Although occasionally regarded as a hoax, preserved specimens exist. One was located in the Naturalis Biodiversity Center in the Netherlands in 2022. In the 1980s, one of Pfeiffer's specimens had been sent to the Utrecht herbarium, but it went missing after the collection moved to a new site in 2006. This was located when staff undertook delayed maintenance and curation during the COVID-19 epidemic.

==Life cycle==
Thismia americana drew interest from botanists because of its extremely specialized ecological niche. T. americana lacked chlorophyll. Instead of converting solar energy, the flowering plant was a mycoheterotroph, utilizing local fungi of the southern Lake Michigan wetlands for its nourishment.
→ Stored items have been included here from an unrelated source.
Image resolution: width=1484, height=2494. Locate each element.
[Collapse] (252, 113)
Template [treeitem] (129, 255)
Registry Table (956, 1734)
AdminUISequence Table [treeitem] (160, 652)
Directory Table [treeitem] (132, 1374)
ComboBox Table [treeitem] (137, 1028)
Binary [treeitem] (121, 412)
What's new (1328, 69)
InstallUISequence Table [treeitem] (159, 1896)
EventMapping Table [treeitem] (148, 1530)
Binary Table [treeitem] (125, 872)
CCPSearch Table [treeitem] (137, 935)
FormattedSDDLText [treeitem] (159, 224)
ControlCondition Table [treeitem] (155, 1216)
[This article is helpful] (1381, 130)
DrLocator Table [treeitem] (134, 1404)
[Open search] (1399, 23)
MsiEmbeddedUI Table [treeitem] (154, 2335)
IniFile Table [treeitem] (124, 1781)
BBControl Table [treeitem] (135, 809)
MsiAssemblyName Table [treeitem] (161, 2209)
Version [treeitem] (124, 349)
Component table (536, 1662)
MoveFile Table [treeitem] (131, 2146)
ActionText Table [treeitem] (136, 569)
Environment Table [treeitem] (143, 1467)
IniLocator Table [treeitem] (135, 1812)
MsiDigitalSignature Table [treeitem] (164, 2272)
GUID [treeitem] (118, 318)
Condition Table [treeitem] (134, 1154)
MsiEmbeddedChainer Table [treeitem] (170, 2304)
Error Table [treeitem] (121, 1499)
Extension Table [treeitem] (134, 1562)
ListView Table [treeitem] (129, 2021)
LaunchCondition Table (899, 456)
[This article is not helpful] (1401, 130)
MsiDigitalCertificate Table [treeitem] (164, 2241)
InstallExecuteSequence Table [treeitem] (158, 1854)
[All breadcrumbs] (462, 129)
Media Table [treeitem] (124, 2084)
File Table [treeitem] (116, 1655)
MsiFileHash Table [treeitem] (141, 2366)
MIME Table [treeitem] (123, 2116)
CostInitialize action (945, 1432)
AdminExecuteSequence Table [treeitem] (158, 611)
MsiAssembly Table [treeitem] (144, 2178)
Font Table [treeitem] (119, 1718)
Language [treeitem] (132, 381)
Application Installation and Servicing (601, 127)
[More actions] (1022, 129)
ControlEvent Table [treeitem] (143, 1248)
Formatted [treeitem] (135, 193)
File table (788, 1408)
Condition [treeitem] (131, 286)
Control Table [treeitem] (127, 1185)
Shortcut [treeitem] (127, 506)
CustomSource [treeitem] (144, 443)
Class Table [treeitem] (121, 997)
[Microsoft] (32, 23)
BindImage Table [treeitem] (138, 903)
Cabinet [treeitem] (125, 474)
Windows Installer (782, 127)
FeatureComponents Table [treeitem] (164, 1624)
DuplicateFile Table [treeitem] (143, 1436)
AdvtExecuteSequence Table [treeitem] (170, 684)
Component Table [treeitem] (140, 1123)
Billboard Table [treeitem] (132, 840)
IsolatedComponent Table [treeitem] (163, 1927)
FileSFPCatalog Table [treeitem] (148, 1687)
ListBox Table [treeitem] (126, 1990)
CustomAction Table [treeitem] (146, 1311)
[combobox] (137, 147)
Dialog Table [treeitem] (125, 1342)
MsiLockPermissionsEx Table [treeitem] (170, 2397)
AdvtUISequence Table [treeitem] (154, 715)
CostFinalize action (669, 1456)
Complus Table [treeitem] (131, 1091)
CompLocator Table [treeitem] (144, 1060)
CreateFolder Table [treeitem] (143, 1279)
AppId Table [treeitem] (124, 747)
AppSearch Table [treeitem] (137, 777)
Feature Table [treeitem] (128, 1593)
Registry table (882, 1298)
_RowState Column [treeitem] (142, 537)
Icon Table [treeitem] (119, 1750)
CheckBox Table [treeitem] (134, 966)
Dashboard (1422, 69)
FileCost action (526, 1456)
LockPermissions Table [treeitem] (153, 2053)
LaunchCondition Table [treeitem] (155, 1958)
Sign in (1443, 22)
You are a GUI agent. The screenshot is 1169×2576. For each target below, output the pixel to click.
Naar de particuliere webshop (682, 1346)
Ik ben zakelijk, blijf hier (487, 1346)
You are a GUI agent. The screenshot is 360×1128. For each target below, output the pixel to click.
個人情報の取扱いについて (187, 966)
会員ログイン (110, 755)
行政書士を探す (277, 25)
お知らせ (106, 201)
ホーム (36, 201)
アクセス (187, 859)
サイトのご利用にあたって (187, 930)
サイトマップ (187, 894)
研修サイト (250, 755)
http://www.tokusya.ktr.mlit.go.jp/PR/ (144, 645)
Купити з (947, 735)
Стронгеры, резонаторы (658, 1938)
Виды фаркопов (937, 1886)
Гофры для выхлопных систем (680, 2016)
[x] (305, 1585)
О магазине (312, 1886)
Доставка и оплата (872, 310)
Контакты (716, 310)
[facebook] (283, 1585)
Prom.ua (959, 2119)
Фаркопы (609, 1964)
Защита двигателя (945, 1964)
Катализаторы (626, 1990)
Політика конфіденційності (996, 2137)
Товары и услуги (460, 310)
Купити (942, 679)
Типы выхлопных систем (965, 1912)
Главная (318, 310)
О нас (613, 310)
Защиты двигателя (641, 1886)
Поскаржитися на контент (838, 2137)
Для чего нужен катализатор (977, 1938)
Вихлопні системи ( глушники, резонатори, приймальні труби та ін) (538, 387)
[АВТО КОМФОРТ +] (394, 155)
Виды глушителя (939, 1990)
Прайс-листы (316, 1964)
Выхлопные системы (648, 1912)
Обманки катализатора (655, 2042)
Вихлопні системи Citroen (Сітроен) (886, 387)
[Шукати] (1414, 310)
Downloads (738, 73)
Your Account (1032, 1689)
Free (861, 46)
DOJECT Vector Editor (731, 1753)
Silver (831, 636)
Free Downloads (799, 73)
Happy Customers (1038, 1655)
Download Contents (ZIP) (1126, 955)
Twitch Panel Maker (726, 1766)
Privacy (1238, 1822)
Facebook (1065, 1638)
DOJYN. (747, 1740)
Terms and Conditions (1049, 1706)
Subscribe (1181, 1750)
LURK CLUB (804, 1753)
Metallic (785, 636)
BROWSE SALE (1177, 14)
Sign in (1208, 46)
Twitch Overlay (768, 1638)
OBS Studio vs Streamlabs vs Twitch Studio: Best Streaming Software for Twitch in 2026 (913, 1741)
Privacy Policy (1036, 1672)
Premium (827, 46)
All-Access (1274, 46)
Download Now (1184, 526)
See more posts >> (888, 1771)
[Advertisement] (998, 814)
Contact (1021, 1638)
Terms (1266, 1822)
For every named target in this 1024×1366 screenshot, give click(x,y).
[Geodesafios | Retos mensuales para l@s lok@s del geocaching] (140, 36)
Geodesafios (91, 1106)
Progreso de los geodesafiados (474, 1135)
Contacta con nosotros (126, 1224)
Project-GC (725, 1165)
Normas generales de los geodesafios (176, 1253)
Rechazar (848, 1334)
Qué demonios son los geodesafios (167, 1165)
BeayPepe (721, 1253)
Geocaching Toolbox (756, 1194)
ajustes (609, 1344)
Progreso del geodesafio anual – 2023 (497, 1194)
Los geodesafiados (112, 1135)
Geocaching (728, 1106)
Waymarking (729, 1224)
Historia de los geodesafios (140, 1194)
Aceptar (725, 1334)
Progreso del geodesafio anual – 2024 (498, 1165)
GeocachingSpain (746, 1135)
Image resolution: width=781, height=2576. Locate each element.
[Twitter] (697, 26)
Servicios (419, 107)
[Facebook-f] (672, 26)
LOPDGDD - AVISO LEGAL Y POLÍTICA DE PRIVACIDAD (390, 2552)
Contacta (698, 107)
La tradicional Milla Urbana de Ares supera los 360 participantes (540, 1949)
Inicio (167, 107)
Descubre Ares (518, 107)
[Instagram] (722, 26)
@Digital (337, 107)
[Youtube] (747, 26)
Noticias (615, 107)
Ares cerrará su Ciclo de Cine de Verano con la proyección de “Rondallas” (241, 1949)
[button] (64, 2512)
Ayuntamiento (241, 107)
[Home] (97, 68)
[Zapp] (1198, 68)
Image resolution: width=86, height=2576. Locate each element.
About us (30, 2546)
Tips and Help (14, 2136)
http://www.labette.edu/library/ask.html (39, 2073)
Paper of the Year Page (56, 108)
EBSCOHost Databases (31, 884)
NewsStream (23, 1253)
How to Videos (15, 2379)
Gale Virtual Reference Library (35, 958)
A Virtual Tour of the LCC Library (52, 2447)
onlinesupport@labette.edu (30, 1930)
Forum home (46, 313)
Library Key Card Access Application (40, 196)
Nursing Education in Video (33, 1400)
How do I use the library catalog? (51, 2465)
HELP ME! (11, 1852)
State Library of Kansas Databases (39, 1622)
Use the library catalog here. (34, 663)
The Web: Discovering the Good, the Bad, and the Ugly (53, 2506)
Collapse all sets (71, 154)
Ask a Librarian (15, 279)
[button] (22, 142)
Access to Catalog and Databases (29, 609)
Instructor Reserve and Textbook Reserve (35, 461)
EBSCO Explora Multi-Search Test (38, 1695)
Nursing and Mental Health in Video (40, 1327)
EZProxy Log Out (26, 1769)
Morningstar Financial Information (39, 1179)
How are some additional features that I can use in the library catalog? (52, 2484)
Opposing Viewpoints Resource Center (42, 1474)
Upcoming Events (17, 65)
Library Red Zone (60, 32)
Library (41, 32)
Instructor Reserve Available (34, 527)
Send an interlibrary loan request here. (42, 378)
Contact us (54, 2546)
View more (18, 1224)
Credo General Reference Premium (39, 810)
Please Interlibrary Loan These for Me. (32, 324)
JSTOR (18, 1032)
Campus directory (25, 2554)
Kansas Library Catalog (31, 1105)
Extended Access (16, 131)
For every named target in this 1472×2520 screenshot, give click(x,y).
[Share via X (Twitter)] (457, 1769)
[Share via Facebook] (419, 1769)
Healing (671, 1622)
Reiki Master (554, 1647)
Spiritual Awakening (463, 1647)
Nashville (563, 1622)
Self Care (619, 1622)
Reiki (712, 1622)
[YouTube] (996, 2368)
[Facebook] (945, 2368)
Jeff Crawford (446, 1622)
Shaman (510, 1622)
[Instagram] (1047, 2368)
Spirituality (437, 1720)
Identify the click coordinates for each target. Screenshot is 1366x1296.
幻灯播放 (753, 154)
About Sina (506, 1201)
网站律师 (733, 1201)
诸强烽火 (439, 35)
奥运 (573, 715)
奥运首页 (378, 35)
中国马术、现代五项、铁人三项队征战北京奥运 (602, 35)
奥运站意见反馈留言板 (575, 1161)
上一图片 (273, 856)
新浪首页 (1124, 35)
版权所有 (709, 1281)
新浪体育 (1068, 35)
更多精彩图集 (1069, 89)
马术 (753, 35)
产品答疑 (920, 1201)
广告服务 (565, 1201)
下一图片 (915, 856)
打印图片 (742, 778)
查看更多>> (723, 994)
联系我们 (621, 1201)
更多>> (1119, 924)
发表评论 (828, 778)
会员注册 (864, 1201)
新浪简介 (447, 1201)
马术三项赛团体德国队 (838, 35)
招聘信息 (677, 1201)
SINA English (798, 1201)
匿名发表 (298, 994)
The plant enjoyed a short, shy life cycle above ground; in July, its roots would sprout a tiny flowering head, which produced a white flower the size of a pea.

The description of Thismia americana was published by University of Chicago student Norma Etta Pfeiffer in the Botanical Gazette and reprinted in her doctoral thesis Morphology of Thismia americana. She became the first and only scientist to collect the species. By examining the plant's morphology, Pfeiffer determined that it was a species of the genus Thismia, a genus that at the time was believed to occur only in the Southern Hemisphere. No one knows how this isolated population survived in North America until historic times.